Review by: Mike Laidlaw
Published: August 5, 2002
If you truly wish to hide something from someone who might want very badly to find it, one of the best ways is to destroy it utterly. This isn’t always the best solution, though, as that item may prove useful or perhaps extremely resilient, and in those cases, it’s always best to hide it in many places at once, so that only those who’ve found every fragment can make use of the discovered item. The Mark of Kri chronicles just such a situation, but instead of finding scattered treasures as its medieval Japanese setting might suggest, your goal will be to keep these items separate. For, you see, The Mark of Kri is one sixth of an incredibly powerful spell that would create a permanent bridge between our world and the dark lands of the demons, and you need to keep it from falling into the wrong hands. Feel up the challenge? Then step into the boots of Rau, barbarian warrior, and let’s begin our journey.

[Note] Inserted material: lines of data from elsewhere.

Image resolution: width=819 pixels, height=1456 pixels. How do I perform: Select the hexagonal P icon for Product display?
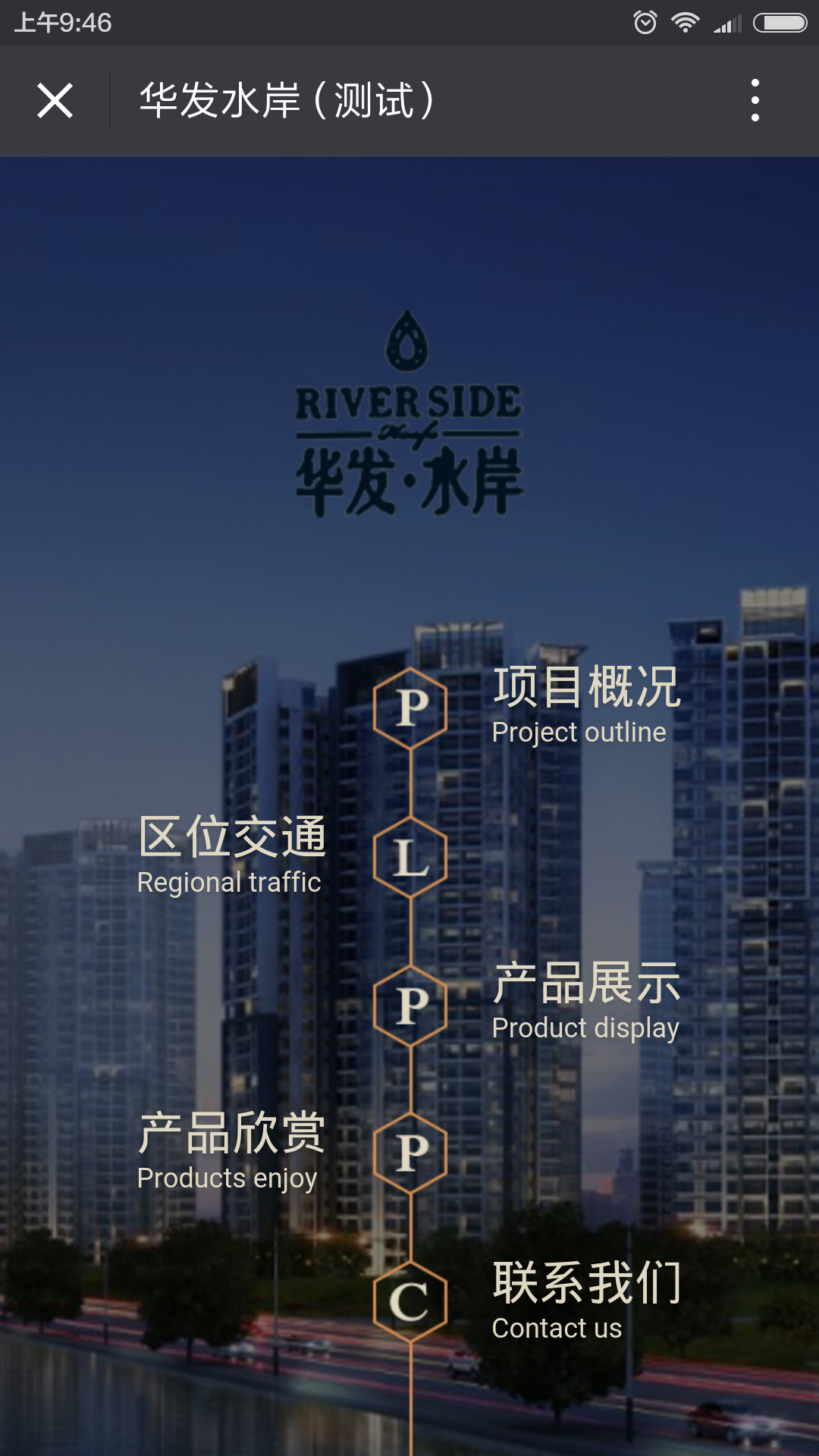coord(410,1005)
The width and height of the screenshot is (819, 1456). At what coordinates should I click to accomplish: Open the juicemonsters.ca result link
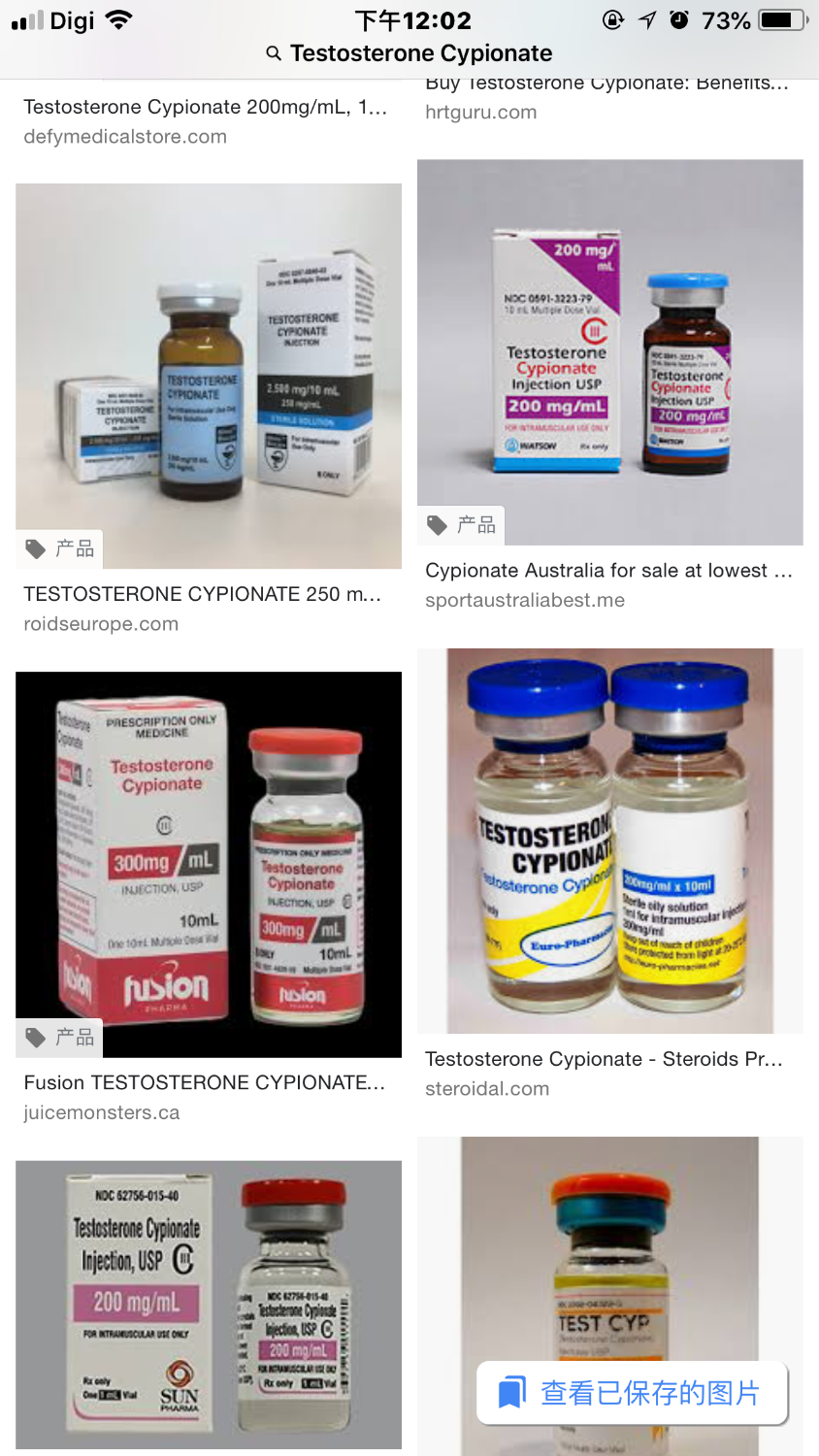102,1112
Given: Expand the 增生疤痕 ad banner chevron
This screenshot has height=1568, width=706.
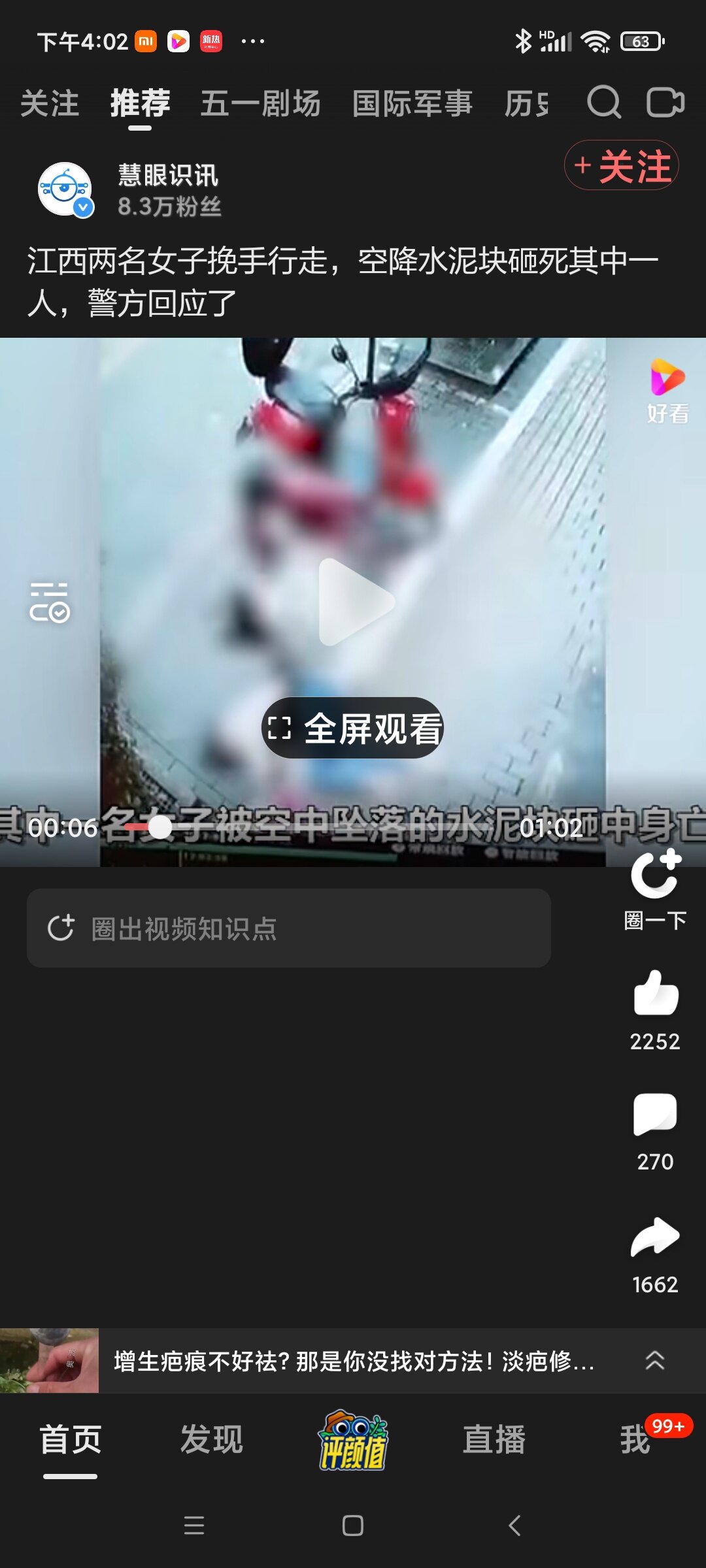Looking at the screenshot, I should tap(654, 1361).
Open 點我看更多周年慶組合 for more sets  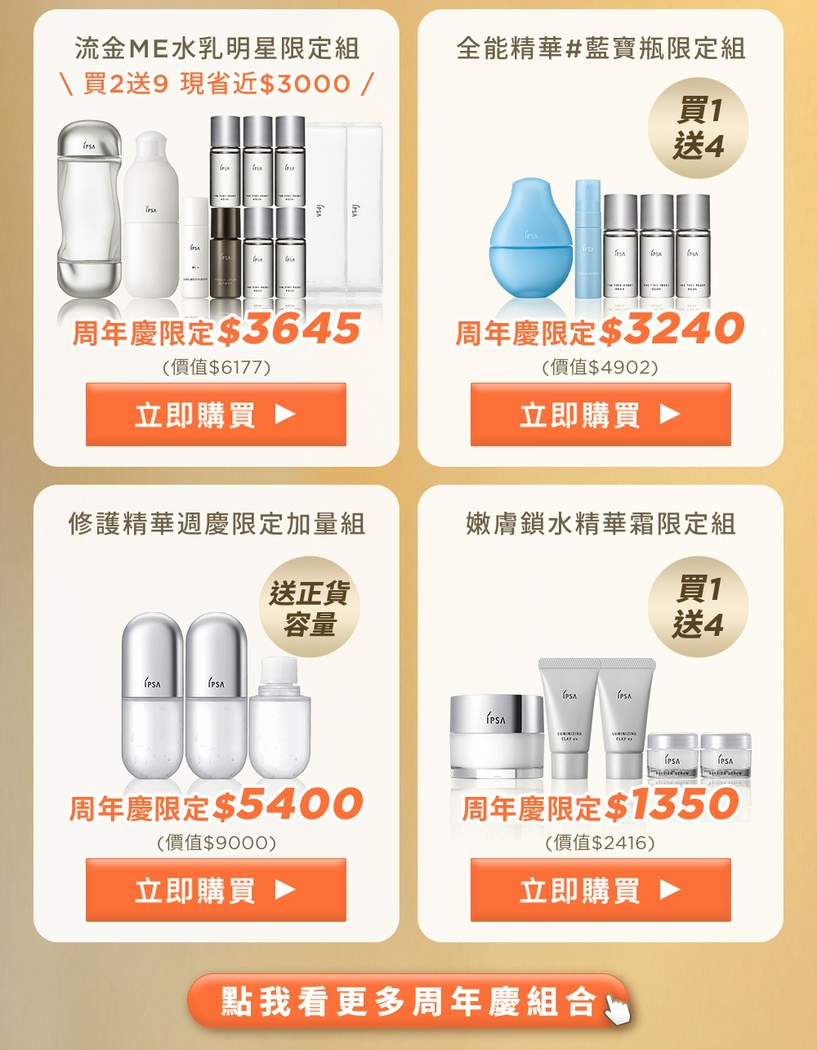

Rau was one of those kids who probably reacted quietly to being called “hefty,” and proceeded to make a grim resolve that no one would ever refer to him that way again. His reaction was traditional, and Rau has become an impressively large lad, complete with huge shoulders, stature higher than any other character in the game, and a sword nearly as large as he is strapped to his back. Having trained under his master’s tutelage for years now, Rau’s heart longs for adventure and The Mark of Kri will hand him just that opportunity.
Your quest begins when a group of bandits set up camp in the forest near your home town. The innkeeper complains of decreasing profits, as travelers either arrive penniless or simply don’t arrive at all. As might be expected, Rau sets out immediately to rectify this situation, however, players new to the game may wish to practice a touch in the tutorial first.

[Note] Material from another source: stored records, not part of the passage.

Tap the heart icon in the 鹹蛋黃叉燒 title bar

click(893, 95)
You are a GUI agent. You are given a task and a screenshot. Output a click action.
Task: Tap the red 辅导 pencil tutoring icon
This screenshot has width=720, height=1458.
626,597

Whichever mode starts your career, it will soon become clear that The Mark of Kri is an action hybrid in the same manner as Metal Gear Solid 2: Sons of Liberty. Right there, some eyebrows have probably raised, but rest assured that this isn’t a clone of Konami’s seminal release. You’ll spend a much larger period of time fighting than when filling Raiden or Snake’s boots, and there are moments where straight out bloodshed is the only path to take. Barbarians are known for that sort of thing after all.

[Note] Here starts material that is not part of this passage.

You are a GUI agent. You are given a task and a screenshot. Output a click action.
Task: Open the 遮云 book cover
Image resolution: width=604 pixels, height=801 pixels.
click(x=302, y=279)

There are heavy stealth elements and one of the key mechanics at work here centers around Rau’s link with Kuzu, his raven spirit guide. Scattered throughout the environments you’ll explore, Rau can spot certain locations that are ideal perches for Kuzo, and you can send the bird to these high vantage points. The advantage to this lies with their spiritual link, which allows Rau, and thus the player, to see through Kuzo’s eyes. Anyone familiar with the concept of a third-person sneaker, as opposed to a shooter, will appreciate the advantages this presents, especially when you can move Kuzo’s field of view in the same way as Rau’s.